I was thrilled to get the media exposure in an obscure, off-cycle election that most voters did not even know was taking place.

Kincaid began the interview, which was scheduled to last 30 minutes, politely. But then he began to emphasize the fact that I was running as an openly gay candidate and got off the track I expected -- namely, the libertarian issues that motivated me to run, like reducing business regulation and taxes -- and began to ask graphic questions about my sex life.

Seriously, he asked me, on live radio, whether I put my penis in another man's anus or mouth, or if I let another man put his penis in my mouth or anus. I was flabbergasted and refused to answer.

He repeated the question, and again I refused to answer. He was persistent and snarled, "Well, if that's not what you want to talk about, why do you think you're on this show?"

As sweetly as I could, I responded, "Cliff, I thought you wanted me here to talk about cutting taxes and spending in Richmond."

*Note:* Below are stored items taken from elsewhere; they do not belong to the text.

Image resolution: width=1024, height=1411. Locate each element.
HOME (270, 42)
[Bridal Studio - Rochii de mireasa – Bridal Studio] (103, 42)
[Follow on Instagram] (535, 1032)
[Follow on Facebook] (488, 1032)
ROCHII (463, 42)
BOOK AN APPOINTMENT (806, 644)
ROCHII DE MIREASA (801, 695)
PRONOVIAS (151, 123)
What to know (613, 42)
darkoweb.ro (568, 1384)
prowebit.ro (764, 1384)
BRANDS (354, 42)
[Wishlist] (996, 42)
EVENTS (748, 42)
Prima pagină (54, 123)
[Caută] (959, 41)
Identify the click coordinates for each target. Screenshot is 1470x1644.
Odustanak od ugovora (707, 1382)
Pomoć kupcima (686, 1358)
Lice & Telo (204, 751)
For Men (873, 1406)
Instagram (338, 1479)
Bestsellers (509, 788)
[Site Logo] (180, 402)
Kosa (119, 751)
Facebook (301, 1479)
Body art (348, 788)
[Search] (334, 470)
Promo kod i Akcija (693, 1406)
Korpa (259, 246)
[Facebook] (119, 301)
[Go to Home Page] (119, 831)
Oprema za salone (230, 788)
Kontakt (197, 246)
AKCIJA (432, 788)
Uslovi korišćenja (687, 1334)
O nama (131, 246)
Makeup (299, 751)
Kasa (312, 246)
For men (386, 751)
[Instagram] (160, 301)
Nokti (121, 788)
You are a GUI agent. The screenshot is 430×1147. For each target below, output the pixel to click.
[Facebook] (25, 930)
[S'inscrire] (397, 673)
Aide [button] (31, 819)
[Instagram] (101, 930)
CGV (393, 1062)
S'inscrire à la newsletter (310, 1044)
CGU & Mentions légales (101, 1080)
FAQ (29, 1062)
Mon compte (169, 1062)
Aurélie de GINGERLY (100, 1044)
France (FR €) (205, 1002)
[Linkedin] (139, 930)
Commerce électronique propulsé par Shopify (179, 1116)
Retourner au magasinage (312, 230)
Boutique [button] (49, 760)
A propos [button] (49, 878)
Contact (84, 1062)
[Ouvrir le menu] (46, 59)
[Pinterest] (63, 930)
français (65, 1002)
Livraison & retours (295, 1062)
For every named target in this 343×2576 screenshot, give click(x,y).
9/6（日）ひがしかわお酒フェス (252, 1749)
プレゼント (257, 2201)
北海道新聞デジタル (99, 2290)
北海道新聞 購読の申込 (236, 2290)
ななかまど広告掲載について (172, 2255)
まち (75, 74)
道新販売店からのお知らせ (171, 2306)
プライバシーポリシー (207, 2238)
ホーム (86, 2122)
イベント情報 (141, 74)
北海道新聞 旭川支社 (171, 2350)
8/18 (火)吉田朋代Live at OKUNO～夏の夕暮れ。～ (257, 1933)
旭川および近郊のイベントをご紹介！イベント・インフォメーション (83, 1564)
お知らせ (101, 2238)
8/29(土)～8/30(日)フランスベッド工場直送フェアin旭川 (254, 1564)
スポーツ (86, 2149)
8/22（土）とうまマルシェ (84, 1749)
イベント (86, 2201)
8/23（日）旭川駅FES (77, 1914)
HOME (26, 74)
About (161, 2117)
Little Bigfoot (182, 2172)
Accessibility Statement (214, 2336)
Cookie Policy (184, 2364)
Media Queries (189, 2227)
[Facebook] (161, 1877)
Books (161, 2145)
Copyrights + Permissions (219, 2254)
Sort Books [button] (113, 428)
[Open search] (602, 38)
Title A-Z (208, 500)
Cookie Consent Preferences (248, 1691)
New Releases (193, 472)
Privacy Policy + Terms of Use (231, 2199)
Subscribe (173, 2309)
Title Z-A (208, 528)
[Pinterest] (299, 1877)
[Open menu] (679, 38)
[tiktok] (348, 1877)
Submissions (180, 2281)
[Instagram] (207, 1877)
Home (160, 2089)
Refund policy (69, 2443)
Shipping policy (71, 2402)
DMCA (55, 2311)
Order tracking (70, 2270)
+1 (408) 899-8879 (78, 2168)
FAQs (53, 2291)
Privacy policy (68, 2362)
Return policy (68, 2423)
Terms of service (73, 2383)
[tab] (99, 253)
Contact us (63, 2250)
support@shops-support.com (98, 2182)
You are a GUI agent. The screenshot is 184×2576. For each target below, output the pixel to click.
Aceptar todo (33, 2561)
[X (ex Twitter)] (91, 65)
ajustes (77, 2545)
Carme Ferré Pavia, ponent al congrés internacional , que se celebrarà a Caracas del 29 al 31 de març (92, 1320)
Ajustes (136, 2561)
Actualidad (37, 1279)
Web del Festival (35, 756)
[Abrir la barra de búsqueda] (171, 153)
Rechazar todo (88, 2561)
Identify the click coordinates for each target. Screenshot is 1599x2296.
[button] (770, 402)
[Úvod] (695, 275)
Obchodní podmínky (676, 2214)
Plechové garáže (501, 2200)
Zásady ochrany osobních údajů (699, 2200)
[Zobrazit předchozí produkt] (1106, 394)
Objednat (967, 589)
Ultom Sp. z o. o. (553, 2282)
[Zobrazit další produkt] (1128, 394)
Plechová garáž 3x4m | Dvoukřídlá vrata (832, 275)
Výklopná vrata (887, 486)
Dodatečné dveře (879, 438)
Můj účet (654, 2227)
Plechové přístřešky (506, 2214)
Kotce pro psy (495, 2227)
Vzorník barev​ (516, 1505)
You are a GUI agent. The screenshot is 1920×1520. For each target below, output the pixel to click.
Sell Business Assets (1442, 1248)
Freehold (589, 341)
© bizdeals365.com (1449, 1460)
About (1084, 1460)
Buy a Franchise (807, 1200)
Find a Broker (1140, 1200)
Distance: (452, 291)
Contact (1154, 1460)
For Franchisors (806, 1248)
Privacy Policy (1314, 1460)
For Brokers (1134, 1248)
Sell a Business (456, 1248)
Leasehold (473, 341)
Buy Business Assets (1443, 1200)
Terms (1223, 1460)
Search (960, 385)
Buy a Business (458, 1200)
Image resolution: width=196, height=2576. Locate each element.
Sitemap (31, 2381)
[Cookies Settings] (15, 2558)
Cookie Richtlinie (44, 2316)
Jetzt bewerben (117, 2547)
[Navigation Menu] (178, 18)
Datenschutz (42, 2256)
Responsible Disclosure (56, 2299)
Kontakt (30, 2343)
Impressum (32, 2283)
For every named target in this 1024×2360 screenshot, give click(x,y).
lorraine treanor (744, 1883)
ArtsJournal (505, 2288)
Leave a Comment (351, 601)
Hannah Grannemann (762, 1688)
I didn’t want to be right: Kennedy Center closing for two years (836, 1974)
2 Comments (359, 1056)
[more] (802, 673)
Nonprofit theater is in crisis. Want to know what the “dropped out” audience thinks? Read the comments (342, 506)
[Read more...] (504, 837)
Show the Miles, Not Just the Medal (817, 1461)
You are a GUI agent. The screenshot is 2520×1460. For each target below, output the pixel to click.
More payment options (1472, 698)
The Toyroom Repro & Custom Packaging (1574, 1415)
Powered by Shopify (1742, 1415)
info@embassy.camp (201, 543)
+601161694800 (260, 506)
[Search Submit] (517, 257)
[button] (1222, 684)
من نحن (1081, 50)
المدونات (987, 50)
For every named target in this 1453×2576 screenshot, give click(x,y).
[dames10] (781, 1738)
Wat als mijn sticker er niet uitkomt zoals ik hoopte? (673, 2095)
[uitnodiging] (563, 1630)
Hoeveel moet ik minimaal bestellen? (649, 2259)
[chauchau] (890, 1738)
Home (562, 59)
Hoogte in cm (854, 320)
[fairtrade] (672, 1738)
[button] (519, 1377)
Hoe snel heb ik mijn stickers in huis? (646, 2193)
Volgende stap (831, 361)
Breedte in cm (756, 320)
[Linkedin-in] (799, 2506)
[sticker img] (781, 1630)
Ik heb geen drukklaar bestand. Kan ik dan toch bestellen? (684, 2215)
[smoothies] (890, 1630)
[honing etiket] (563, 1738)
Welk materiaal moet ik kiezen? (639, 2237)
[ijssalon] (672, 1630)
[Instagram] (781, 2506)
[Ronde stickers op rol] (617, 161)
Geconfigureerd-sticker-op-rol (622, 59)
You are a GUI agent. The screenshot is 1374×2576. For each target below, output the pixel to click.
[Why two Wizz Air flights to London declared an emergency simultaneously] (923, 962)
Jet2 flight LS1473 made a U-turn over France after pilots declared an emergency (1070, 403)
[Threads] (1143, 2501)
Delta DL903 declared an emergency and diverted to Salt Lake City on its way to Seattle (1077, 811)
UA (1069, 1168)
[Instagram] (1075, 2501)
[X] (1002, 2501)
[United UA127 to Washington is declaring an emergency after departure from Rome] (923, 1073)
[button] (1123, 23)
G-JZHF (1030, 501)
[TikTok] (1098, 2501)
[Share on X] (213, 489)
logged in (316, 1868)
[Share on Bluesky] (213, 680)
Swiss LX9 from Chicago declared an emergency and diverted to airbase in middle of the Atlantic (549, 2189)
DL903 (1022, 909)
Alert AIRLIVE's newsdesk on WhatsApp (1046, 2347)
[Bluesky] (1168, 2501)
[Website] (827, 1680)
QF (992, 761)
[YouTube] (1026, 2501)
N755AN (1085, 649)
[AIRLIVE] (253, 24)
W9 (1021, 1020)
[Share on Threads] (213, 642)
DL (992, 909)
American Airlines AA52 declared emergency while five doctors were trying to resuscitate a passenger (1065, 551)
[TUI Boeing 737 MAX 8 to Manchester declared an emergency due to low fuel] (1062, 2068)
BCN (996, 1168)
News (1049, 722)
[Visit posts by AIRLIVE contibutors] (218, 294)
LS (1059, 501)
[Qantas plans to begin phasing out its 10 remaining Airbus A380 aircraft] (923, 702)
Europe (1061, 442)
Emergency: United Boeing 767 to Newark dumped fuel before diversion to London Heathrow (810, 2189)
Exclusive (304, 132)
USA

Shortly after that, the interview was cut short and I sat at my desk, stunned that a grown man could ask such personal questions in such a public fashion.

The best thing about that interview is that it has given me a great story with which to entertain my friends at dinner parties for the past two decades.

Getting back to my point about gay people being more concerned with love and affection than about genitalia, I've concluded that anti-gay conservatives (not the nice, rational conservatives) are largely clueless about what it means to be gay.  That's the only explanation for Ryan Sorba saying to Alex Knepper "you mean you think you're gay" in a timid attempt to cast doubt on the veracity of Alex's claim to be gay.

These people don't understand that when a high-school freshman realizes he's gay and that he has a crush on his best friend, the first thing to come to his mind is not "I want to have anal sex with him."  The first thing he thinks is, "I want to kiss him."

The fact that anti-gay conservatives can't make the distinction between affection and lust says more about them than about the people whose rights (and, in Sorba's case, whose existence) they seek to deny.

Perhaps some anti-gay conservative -- the sort who booed Alexander McCobin of Young Americans for Liberty and cheered Ryan Sorba -- can answer my question:  Why are you always the first to bring up sex in a conversation about gay rights?  Is it a personal obsession, a mask for your true feelings, or is it in some convoluted way connected with rational thought?